> [TASK INPUTS]:
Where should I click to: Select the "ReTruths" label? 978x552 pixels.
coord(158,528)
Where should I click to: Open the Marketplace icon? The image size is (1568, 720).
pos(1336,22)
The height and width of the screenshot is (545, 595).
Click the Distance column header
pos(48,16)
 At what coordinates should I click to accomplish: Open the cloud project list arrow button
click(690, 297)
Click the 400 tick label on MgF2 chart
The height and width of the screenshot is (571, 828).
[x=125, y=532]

...

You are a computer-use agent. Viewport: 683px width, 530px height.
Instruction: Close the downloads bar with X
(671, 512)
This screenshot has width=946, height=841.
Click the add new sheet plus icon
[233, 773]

* * *

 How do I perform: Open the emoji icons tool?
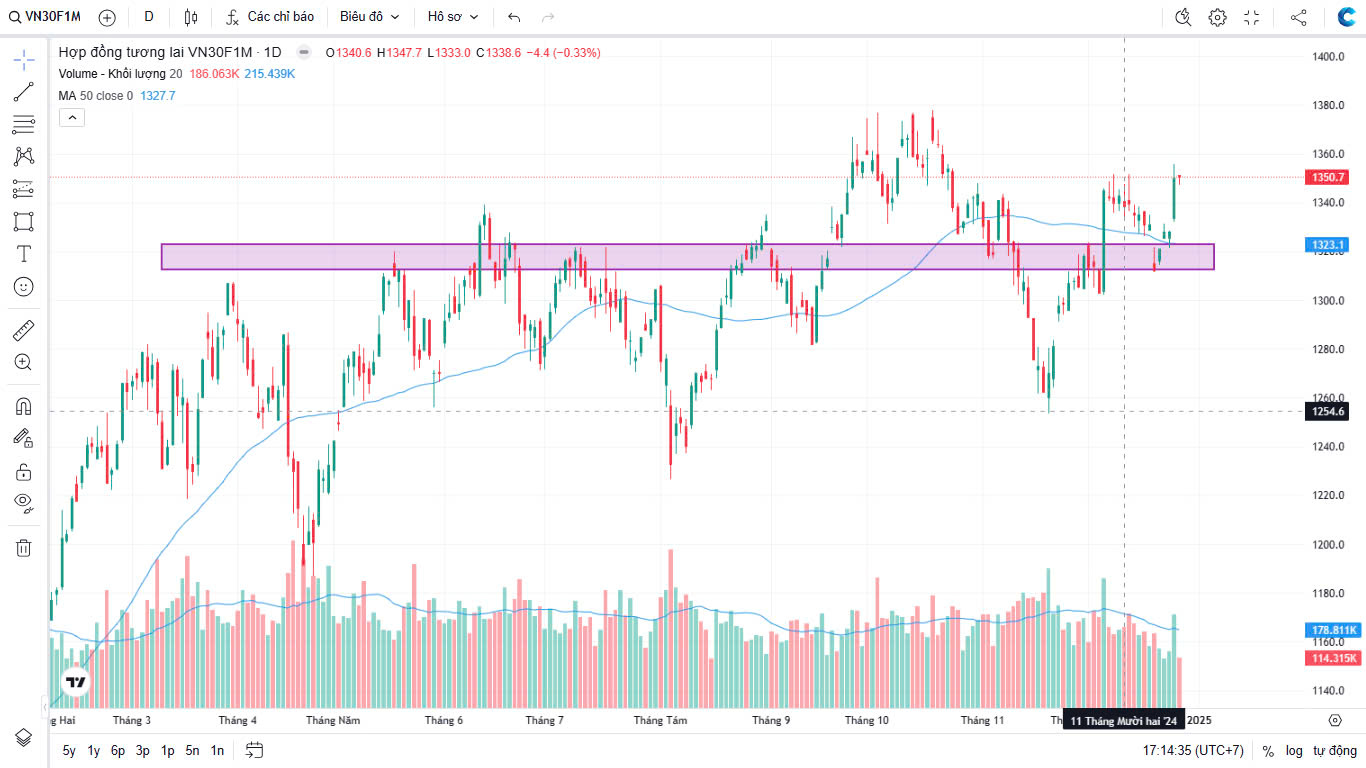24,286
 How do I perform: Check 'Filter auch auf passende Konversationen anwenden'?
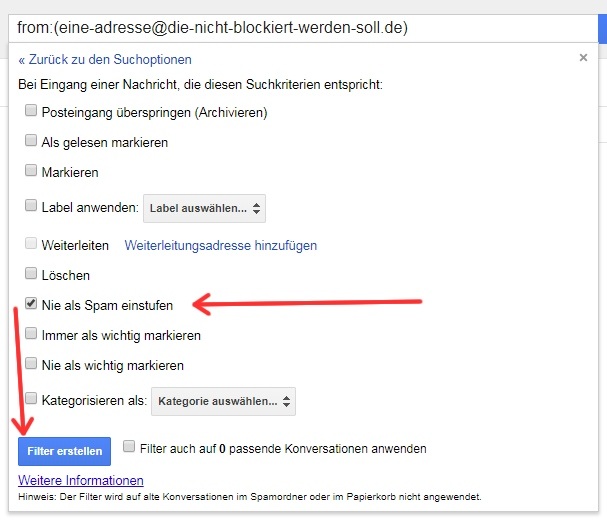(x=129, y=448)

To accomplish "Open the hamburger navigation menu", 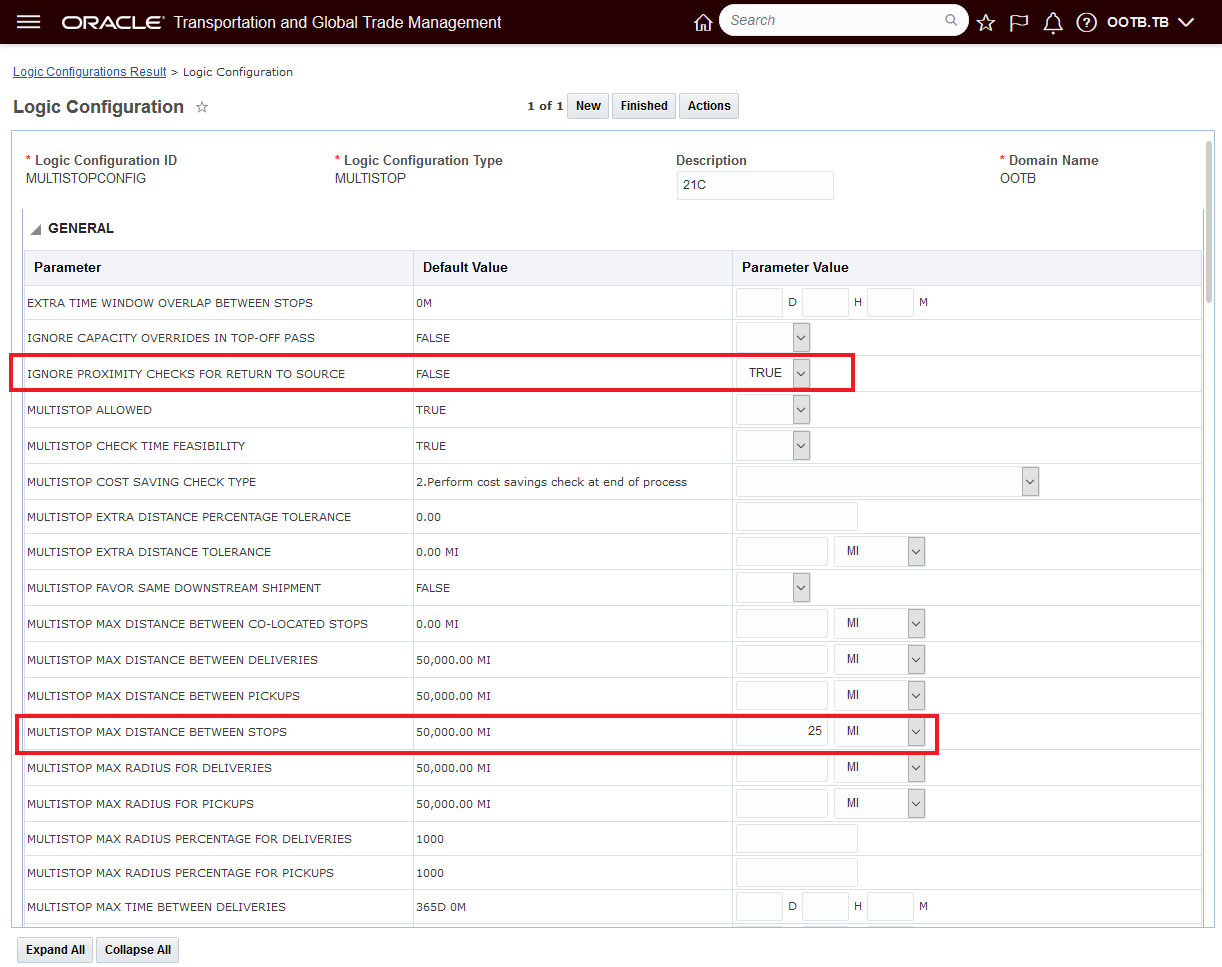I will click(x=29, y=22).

> [EXERCISE BRIEF]: Set down only the lines above that fall between the line holding "Where should I click to: Select" and the line holding "The height and width of the screenshot is (545, 595).", inclusive, keeping each exact.

> [RESULT OF THE TASK]:
Where should I click to: Select the "ReTruths" label? 978x552 pixels.
coord(158,528)
Where should I click to: Open the Marketplace icon? The image size is (1568, 720).
pos(1336,22)
The height and width of the screenshot is (545, 595).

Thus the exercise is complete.